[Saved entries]
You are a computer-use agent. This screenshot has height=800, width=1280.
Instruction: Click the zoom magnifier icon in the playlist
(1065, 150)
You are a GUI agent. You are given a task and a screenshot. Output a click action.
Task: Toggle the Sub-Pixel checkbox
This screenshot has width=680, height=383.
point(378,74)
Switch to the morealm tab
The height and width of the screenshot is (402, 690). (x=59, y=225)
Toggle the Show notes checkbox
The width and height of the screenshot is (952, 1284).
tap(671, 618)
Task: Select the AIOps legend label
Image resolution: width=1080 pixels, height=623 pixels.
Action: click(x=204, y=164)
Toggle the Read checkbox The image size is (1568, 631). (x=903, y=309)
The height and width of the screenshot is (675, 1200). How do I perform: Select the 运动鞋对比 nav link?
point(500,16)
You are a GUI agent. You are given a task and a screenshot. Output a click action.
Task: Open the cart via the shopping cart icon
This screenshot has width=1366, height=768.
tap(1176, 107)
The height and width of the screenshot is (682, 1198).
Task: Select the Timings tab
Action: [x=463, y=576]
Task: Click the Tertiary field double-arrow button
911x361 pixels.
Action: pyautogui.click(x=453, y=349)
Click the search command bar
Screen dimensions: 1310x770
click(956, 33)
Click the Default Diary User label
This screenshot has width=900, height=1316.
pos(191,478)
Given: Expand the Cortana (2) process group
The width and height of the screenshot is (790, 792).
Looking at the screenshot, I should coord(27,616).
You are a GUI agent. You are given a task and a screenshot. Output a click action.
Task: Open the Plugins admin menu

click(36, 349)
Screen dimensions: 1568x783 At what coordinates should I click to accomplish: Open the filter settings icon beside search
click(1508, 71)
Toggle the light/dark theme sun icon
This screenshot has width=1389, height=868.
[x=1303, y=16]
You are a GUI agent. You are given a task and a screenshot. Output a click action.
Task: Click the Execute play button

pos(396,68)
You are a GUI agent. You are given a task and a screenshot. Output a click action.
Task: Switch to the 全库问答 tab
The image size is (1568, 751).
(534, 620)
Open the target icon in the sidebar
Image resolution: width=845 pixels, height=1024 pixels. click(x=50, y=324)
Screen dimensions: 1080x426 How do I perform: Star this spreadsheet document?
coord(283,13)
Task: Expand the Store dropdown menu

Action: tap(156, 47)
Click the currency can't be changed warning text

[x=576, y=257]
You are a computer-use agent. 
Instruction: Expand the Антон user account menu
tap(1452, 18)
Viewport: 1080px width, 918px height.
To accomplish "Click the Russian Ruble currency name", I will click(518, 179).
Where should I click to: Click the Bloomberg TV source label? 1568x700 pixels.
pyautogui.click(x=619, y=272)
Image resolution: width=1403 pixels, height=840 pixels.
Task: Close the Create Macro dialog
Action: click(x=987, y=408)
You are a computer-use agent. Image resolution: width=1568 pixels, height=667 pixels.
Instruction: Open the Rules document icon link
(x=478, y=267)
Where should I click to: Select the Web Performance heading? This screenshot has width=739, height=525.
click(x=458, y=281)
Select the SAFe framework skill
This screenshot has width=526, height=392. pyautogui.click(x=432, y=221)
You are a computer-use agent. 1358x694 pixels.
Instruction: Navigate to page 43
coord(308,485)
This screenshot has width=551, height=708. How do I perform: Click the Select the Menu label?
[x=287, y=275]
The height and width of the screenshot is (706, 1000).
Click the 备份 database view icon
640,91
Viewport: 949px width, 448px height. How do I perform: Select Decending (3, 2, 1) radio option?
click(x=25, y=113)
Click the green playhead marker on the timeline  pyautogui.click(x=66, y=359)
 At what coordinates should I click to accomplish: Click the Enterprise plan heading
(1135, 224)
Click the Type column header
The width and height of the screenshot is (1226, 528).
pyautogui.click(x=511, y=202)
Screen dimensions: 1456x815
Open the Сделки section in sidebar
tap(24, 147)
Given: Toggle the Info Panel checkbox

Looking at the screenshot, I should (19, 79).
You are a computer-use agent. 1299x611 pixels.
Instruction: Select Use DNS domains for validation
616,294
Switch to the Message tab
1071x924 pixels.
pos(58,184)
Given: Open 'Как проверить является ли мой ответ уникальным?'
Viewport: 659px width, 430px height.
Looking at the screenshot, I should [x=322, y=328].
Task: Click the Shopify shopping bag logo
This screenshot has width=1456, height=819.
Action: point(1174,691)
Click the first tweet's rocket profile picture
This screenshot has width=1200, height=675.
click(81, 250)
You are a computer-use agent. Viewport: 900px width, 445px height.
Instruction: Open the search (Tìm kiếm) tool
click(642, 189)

◆ **Exercise details**:
All lines from the one that holds "Given: Open 'Как" to the end of the entries above must be transcribed exactly, both ends included, and no others.

◆ **Result of the exercise**:
Given: Open 'Как проверить является ли мой ответ уникальным?'
Viewport: 659px width, 430px height.
Looking at the screenshot, I should [x=322, y=328].
Task: Click the Shopify shopping bag logo
This screenshot has width=1456, height=819.
Action: point(1174,691)
Click the first tweet's rocket profile picture
This screenshot has width=1200, height=675.
click(81, 250)
You are a computer-use agent. Viewport: 900px width, 445px height.
Instruction: Open the search (Tìm kiếm) tool
click(642, 189)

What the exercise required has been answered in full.